Ten years ago, San Diego-based class-action attorney William S. Lerach was found guilty of using kickbacks to recruit plaintiffs in more than 150 class-action lawsuits against U.S. companies.
Lerach did not invent the securities class-action lawsuit. But he helped it to evolve into the tool it has become. More often than not, Lerach was successful in his pursuit of alleged corporate wrongdoing. A factor of his efficacious targeting of corporate malfeasance, and the fact that companies would usually settle instead of litigate. Why? Because insurance would cover a settlement. But would not cover fraud if a trial went south.
Eventually, legislation was passed making it more difficult to sue big companies. Because while plaintiffs claimed to be doing the Lord's work in protecting shareholders and consumers from corporate wolves, many of the suits were blatantly frivolous. Brought for quick financial rewards.
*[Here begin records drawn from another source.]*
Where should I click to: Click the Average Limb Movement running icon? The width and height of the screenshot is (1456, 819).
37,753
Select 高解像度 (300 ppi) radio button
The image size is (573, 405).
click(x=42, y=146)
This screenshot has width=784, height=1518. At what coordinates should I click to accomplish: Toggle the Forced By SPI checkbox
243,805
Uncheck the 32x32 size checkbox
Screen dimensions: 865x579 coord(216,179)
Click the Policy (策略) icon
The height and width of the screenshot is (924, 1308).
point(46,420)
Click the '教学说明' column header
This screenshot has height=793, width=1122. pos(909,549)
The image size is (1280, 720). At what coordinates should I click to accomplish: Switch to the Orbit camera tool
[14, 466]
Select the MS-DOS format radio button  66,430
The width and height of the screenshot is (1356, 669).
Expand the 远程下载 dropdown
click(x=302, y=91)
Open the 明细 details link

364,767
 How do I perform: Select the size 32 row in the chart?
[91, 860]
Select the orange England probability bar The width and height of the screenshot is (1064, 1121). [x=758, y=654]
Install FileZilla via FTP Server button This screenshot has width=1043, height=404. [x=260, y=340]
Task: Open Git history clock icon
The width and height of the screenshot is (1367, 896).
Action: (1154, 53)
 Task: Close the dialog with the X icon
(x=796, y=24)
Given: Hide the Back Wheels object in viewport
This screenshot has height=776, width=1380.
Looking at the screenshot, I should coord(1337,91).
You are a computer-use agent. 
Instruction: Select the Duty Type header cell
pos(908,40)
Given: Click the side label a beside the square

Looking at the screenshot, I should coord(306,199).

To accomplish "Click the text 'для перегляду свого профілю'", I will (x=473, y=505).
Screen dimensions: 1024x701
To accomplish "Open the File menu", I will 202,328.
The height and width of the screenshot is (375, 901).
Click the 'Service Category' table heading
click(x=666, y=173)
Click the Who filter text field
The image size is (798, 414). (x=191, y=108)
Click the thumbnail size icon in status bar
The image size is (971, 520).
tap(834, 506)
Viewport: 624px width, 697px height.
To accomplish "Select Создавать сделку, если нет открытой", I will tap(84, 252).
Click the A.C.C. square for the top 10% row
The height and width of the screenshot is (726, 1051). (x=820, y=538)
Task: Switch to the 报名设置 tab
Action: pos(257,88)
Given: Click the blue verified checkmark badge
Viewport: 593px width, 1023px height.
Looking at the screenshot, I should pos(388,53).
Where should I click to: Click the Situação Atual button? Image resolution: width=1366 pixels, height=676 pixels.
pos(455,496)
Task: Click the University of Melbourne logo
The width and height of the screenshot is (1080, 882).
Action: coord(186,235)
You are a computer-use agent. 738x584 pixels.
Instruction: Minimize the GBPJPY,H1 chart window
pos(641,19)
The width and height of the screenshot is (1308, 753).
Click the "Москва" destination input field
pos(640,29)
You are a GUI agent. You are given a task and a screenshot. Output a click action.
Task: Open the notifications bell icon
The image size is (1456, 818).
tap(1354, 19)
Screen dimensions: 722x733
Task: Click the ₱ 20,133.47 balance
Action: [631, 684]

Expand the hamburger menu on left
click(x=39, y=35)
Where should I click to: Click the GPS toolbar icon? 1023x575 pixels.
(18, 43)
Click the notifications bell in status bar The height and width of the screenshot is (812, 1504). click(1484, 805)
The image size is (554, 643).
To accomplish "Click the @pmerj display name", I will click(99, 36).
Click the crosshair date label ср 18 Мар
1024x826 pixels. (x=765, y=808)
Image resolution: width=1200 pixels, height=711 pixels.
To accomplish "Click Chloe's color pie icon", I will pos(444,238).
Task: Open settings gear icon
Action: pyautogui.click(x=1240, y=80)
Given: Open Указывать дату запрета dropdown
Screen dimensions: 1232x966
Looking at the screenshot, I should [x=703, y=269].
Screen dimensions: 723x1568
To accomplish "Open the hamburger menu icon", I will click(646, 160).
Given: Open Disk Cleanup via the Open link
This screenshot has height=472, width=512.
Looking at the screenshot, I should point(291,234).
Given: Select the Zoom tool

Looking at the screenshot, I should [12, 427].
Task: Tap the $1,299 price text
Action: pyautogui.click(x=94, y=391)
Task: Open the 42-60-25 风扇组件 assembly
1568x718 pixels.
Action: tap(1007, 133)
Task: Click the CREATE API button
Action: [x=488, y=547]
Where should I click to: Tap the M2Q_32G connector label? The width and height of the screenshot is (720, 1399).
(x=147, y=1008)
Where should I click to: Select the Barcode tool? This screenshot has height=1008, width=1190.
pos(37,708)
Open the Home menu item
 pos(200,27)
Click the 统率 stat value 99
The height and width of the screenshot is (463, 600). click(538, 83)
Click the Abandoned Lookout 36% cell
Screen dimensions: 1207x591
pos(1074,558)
Upon sentencing, Lerach was disbarred and sent to prison. From whence he cautioned that without the threat of securities class-action suits, boardroom buccaneers would have no real check on their corporate schemes. Even as the SEC might disagree.
Today, I'm not sure whether Mr. Lerach would be pleased or appalled. Though he would not likely be surprised. As his methods have evolved into something entirely new. An asset class born from the western world's litigious habits and love of high finance.
Born and developed in the UK, third-party litigation funding is the legal world's equivalent of private equity. A practice by which outside financiers fund large-scale plaintiff's litigation against companies perceived to have wronged shareholders, consumers or any one of a variety of constituents. Even as they reap the financial benefits of successful cases, litigation funders claim to be promoting corporate justice. A claim that often appears disingenuous.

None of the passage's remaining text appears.